Citrus Fruits- Vitamin C can fight the cold very effectively. No wonder it is one of the recommended foods to improve your immune response. Vitamin C is thought to increase the production of white blood cells. White Blood cells are a key component in our bodies that fights infections and illnesses. Almost all citrus fruits are high in Vitamin C. Some popular citrus fruits include oranges, lemons, grapefruits, tangerines, limes, and clementines. Since our bodies don’t produce or store it, we need Vitamin C daily. You can give your kids lemon juice or sprinkle it in their meals. Adding oranges to juices or smoothies can make it an exciting drink for children. Encourage your kids to eat one serving of fruit daily.
Yogurt- One of the best and healthiest snacks available, yogurt is amazing for children and adults. Look for labels that mention ‘live and active’ cultures like Greek yogurt. Greek yogurt is thicker and denser than normal yogurt. You can sweeten your yogurt with honey, jaggery, or add fruits to make it enticing. It is an amazing source of Vitamin D. Vitamin D regulates your system and is thought to boost the body’s natural defenses against diseases and illnesses. Yogurt contains helpful germs called probiotics. These germs live in your gut and improve your digestion and health. Studies have found that kids who have had a yogurt drink are at a lower risk of cold, flu, and strep throat.
Poultry- Chicken soup is often recommended as a home remedy for flu and cold but there is a science behind it. Chicken soup may help reduce inflammation and symptoms of infection. Poultry such as chicken and turkey is high in Vitamin B-6. Vitamin B-6 is important for the chemical reactions taking place in our bodies. It is vital for the health and formation of new blood cells. Stock or broth made of chicken contains gelatin, chondroitin, and other nutrients that boost our immunity and help our gut.
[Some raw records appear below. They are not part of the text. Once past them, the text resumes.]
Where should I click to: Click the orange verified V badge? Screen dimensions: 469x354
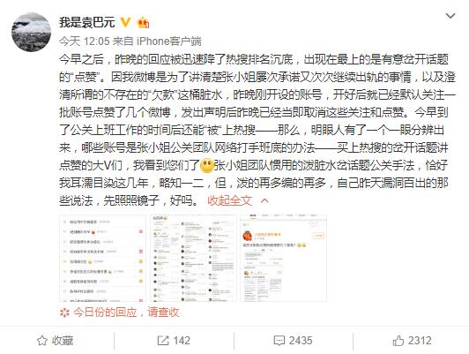click(x=125, y=22)
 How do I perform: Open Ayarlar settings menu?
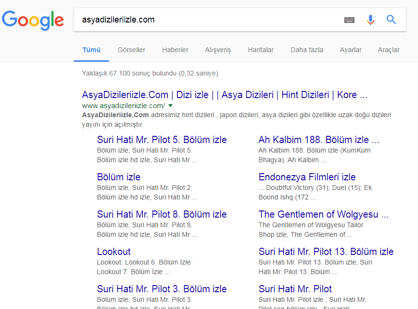[x=351, y=50]
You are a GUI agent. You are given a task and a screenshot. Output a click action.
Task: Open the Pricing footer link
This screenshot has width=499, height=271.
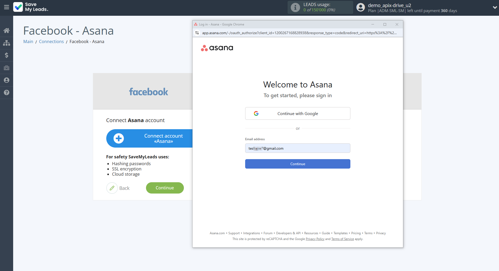click(356, 233)
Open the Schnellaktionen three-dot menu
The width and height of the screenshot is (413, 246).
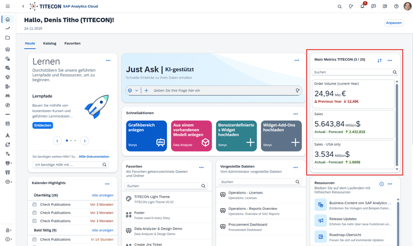(296, 114)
Turmeric- We have spoken extensively about turmeric and its properties previously. Turmeric is a major part of Indian cuisine and is added to curries, vegetables, dishes, and meals regularly. The bright yellow spice has been used for centuries as an anti-inflammatory treatment for osteoarthritis. High concentrations of curcumin gives turmeric its distinctive color. Curcumin can help muscle damage and relieve pain. You can include turmeric in its powder form in curries or meals. Or add it to milk and serve it to your kids warm before bedtime. Turmeric supplements are also available in the market.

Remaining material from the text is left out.